WOONSOCKET — There won’t be any easy solutions to the Education Department’s budget crisis and the city should be prepared to face some difficult decisions, Schools Superintendent Robert J. Gerardi Jr. warned the School Committee Wednesday night.

Gerardi reported work continues on a five-step plan aimed at finding solutions to the $2.4 million budget deficit forecast presented to the committee in September, but added that significant budget cutting may also be added to that effort as the process continues.
The problem for Woonsocket is that its school department has operated very efficiently for over a decade and, as a result, doesn’t have much beyond actual school programs and staffing as potential budget reductions.
And if a deficit is verified in the current budget review, Gerardi said the school department would be forced to correct that spending overage as required by law.

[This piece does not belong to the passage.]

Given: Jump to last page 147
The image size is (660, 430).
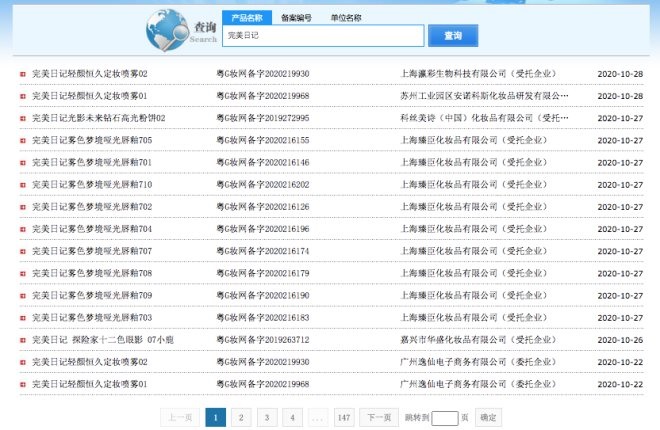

“If that is the case, we may be forced to make cuts in school programs,” he said.
Those cuts could affect anything the school department provides beyond the Basic Education Plan mandated by the state. Possible cuts include spring, fall and winter sports, yearbook and class advisors, band programs, art and music, according to Gerardi.
“I just want everyone to be aware — the School Committee, the community — that it’s not going to be easy to solve this problem,” he said.
Gerardi said he and his staff continue to work “diligently” at finding less painful solutions and there are talks under way with the department’s unions on potential cost savings in current contracts.
Richard Dipardo, president of the Woonsocket Teachers Guild, confirmed the talks are being held but added he couldn’t provide any specifics at the moment. “We are still talking and we are trying to find something to help the district with its problems. We don’t know if we will be successful but we’re still talking,” he said.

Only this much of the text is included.